Our friends are staying here for 3 weeks between houses.They are well off.They are close friends and not for the world would I take money from them.They buy groceries if we are shopping,have treated us to a meal and bought me a beautiful bowl from a craft fair.that is more than enough.You 'friend' is taking the if you ask me.

glammanana Wed 17-Aug-11 19:48:42

I think if you where asked to contribute to the food bill and any charge's for the phone if you used it would suffice,anything else I think is taking the
"Michael" and I would definatley look to rent somewhere short-term,before
DH and I left UK when we sold our house many yrs ago now we rented a
luxury caravan for 6 weeks whilst we got our finances sorted,as it was
short term and cash payment we got it at a very reasonable rate,so worth
while looking around maybe,but £100 per week is outragious I think

poppyburrows Thu 18-Aug-11 12:51:49

Wow!
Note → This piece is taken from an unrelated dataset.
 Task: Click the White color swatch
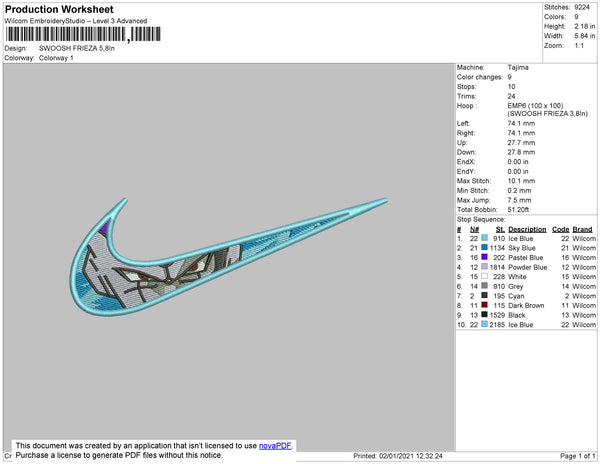click(484, 276)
Thank you all very much!! A mixed bag of reactions. I do take all your points, but overall I feel that as Im only going to be there a few weeks and elsewhere for most of it at that,

I'll try and beat her down a bit!

Nagyi Thu 18-Aug-11 17:31:13

poppyburrows

Are you sure haggling not going to damage your friendship?
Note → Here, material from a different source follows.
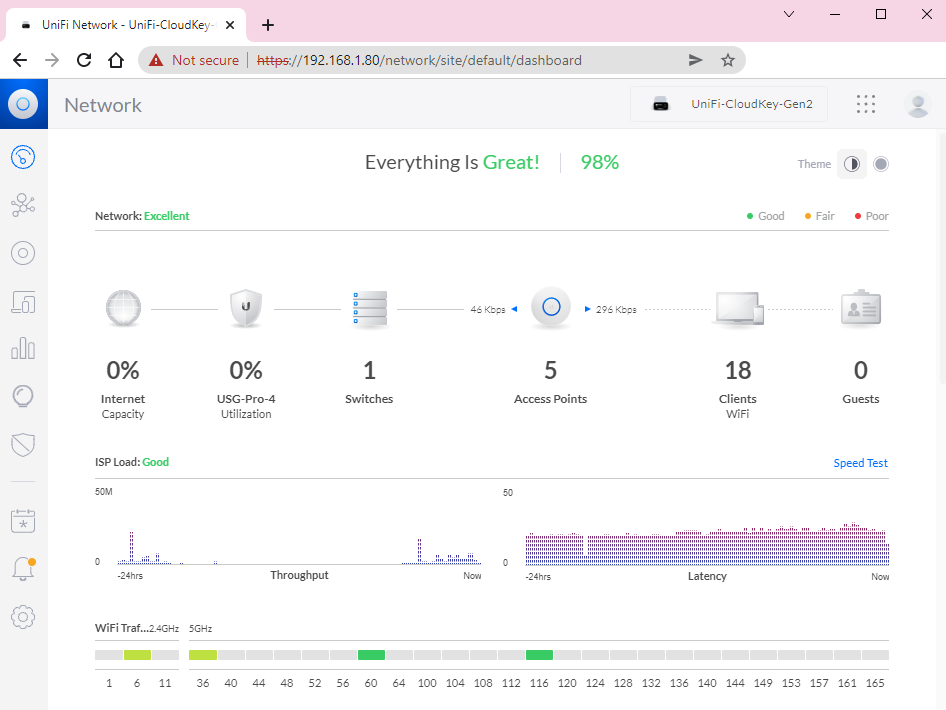
Task: Select the half-contrast theme toggle
Action: click(851, 164)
grannyactivist Fri 19-Aug-11 14:59:46

I live in a large house and regularly have both house guests to stay (down and outs or friends & family), and a range of B&B guests, lodgers and homestay students who pay me for the privilege of living here.
If people are staying at my invitation, then they are guests and I expect no payment in cash or in kind. However, I do also receive requests for temporary accommodation from people who are in a 'fix' and need somewhere to stay for a while - and in such cases I usually charge the going rate, which is always cheaper than any alternative they could come up with. The additional costs of buying food, heating, washing, cleaning etc, plus the inconvenience of having people to stay when it suits them, rather than when it suits me, all adds up. I don't know whereabouts in the country you are, but where I live £100 would be considered a 'friend's' rate.